Staying Ahead of the Zhangs
With our son starting 1st grade at a top private school in Shanghai, I already feel my own competitive spirit stirring. In what is probably an unhealthy way.
Everyone wants the best for their kids, but there seems some innate urge to be at least up with the other kids & parents, and to be, or seem to be the best.
This especially means having the best toys, clothes, books, and so on. This makes me feel materialistically evil and it seems one has to take the position of going old-school low-road, middle-normal, or high-end show off. Given my son’s current book bag is full of holes, his pants too short, and his shoes falling apart, we’re starting low, but I have a feeling will move up all too rapidly.

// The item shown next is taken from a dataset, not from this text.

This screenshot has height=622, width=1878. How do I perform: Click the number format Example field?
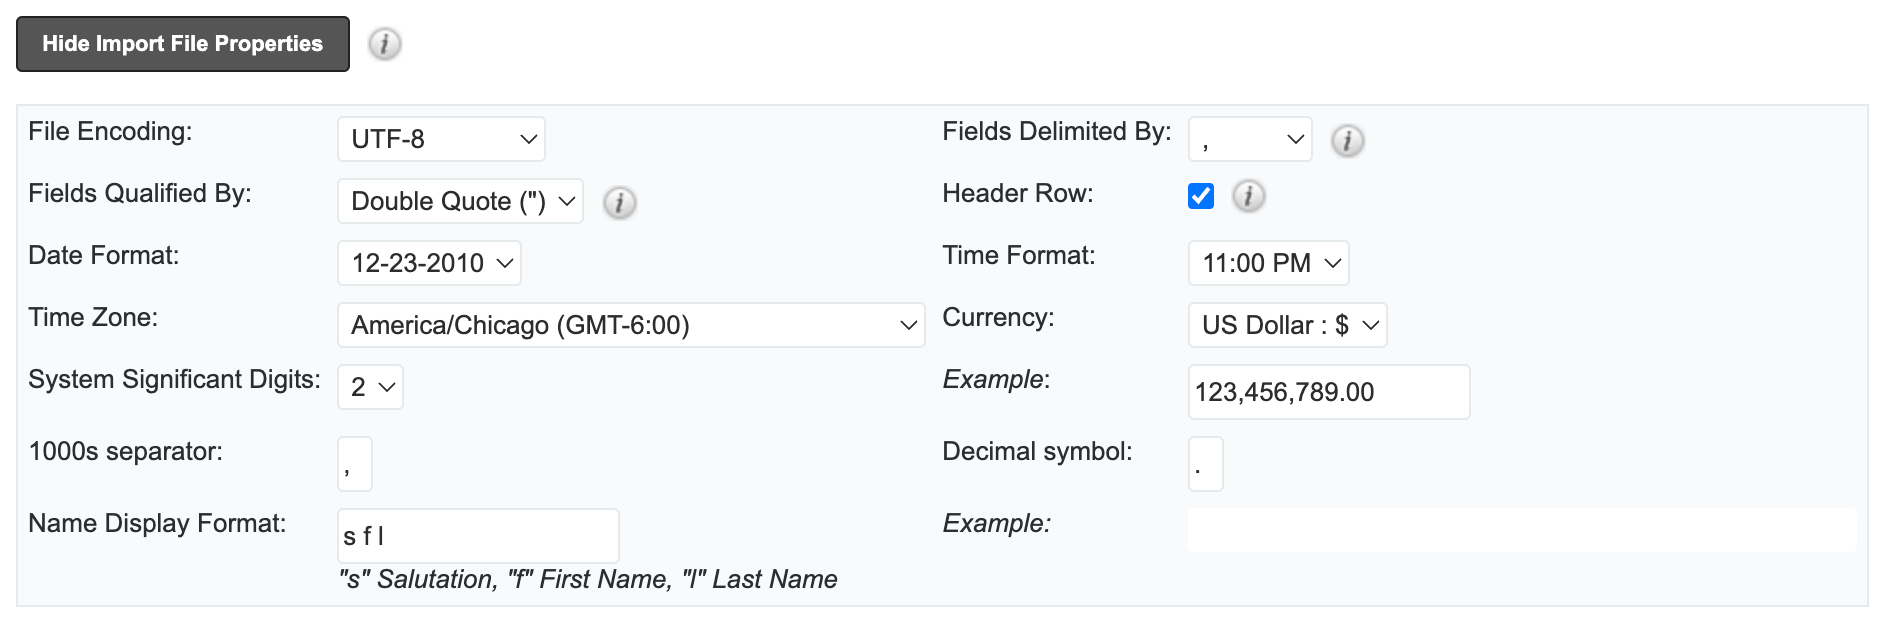coord(1328,391)
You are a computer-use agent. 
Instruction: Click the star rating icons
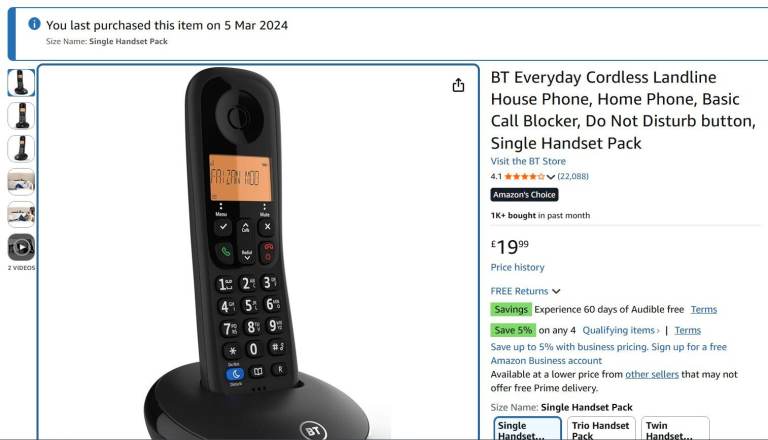click(524, 176)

I began to feel the self-driven pressure of this while attending school orientation and thinking about buying a swimming towel. What towel to buy, and how to make sure it’s as good as, or better, than anyone else’s. Even to make other kids, and/or their parents, envy ours. This is really evil, and I feel bad for feeling this way. But it comes so naturally; that’s not good.
Fortunately our school has uniforms, which generally removes a key area of child and parent competitiveness (and enforces some taste on the kids). Of course there are still ways to one-up others, in accessories and other things.
Of course there is still the drive to ensure you kid does well in school, is popular, and is better than other kids at some, most, even all things … my, that’s bad. I’m Hoping he can excel at least at dance, swimming, computing, skiing. And be the most helpful little gentleman in class.
Plus, being in China, everyone drills their kids in things like math and Chinese characters. This is now officially banned at kindergarten levels, to reduce competitiveness and stress on the kids, and everyone does it anyway. Kids should come into grade one knowing the alphabet, a few characters, and a bit of basic math. But all, including our son, can read hundreds of characters, do basic multiplication, etc. because we all want to keep up and get ahead.
I’m not sure how this will play out, but I hope the overall feeling of competitiveness tamps down over time. Here now a month or so into the school year, it seems not so bad, as we just try to get him up and to school each day, back home and an hour of homework, and to bed on time.